The recipe we got from Yasmin Khan
- 3 medium sweet potatoes
- 2 tablespoons olive oil
- 2 large handfuls of arugula
- 18 cherry tomatoes halved
- 1 large Hass avocado peeled, stoned and sliced
- small handful of mint leaves finely chopped / we omitted since we didn't have any
- small handful of basil leaves finely chopped
- 9 ounce holloumi cheese
- vegetable oil
- Kosher salt and black pepper
- 3 tablespoons extra-virgin olive oil
- 1 1/2 tablespoons apple cider vinegar
- 1/2 teaspoon lemon zest finely grated
- Preheat the oven to 400'F
- Peel the sweet potatoes and slice into wedges, similar to steak fries. Place them on a baking sheet and drizzle with some olive oil. Some salt and pepper. Place in the oven and bake for 30-45 minutes, or until they are cooked but still firm.
- Place all the dressing ingredients in a small bowl with 1/2 teaspoon salt and 1/4 teaspoon black pepper and whisk - set aside.
- Once the sweet potatoes are cooked, let them cool on the sheet before putting them in a large serving bowl along with the arugula, tomatoes, avocado, and herbs.
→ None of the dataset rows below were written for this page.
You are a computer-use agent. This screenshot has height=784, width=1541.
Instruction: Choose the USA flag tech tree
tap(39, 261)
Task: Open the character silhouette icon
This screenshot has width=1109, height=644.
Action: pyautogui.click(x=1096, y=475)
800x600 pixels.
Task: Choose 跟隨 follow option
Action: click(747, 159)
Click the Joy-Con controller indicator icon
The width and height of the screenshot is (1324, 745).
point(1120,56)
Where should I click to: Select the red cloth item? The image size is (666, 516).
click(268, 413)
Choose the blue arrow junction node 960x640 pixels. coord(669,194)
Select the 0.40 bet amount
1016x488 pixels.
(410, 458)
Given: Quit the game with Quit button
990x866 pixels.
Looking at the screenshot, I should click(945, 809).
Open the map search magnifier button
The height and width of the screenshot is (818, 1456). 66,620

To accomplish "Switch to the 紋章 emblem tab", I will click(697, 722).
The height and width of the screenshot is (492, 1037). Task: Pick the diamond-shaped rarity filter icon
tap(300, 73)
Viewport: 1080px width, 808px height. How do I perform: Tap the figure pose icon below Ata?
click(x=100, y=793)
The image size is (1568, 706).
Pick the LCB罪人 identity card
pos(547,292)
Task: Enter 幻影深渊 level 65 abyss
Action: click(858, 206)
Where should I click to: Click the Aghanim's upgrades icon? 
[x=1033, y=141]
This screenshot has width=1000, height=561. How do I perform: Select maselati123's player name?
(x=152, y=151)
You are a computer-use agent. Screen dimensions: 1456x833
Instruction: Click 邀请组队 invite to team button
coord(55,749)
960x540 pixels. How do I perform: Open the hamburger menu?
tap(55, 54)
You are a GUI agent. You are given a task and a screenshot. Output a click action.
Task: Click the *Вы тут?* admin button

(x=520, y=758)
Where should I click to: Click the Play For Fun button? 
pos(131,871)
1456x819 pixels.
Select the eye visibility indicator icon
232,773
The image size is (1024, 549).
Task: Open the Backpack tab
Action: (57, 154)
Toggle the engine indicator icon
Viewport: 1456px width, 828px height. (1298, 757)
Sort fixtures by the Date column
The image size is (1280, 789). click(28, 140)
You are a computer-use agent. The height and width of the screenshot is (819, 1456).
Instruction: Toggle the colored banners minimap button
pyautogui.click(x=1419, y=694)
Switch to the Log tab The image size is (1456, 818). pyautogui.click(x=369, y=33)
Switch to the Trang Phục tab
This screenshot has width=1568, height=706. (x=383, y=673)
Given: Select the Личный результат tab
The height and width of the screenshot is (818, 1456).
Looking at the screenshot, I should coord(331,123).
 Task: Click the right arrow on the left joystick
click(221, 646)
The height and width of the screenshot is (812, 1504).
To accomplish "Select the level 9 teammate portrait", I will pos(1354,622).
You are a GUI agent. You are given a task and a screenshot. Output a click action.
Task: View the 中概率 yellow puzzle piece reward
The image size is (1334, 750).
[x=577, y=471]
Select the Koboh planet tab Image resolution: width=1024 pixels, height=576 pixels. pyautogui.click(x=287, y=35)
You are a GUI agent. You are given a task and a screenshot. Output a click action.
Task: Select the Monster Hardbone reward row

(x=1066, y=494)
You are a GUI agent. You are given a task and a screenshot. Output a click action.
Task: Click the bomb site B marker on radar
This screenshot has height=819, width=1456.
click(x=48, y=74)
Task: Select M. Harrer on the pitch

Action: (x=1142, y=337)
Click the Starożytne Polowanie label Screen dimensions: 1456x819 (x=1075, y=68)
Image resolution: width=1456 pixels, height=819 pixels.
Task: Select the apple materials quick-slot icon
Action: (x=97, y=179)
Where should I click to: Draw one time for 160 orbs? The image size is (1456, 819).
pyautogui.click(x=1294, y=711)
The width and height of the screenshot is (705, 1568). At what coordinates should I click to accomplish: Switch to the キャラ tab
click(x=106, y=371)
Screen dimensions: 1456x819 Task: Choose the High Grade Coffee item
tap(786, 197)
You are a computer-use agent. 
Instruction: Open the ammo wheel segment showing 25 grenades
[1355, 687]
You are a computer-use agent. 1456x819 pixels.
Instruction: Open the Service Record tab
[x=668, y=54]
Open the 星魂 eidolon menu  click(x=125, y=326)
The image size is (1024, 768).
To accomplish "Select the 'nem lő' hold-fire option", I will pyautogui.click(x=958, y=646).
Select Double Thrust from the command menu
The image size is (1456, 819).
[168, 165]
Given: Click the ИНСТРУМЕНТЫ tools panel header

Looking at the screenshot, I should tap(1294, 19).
Drizzle the dressing over the salad and toss well to combine.
- Slice the Halloumi aka as squeaky cheese into 8 rectangular pieces. Heat some vegetable oil in a frying pan over medium-high heat. Fry the halloumi for a couple of minutes on each side until they are golden brown and seared. Arrange them on top of the salad and serve immediately.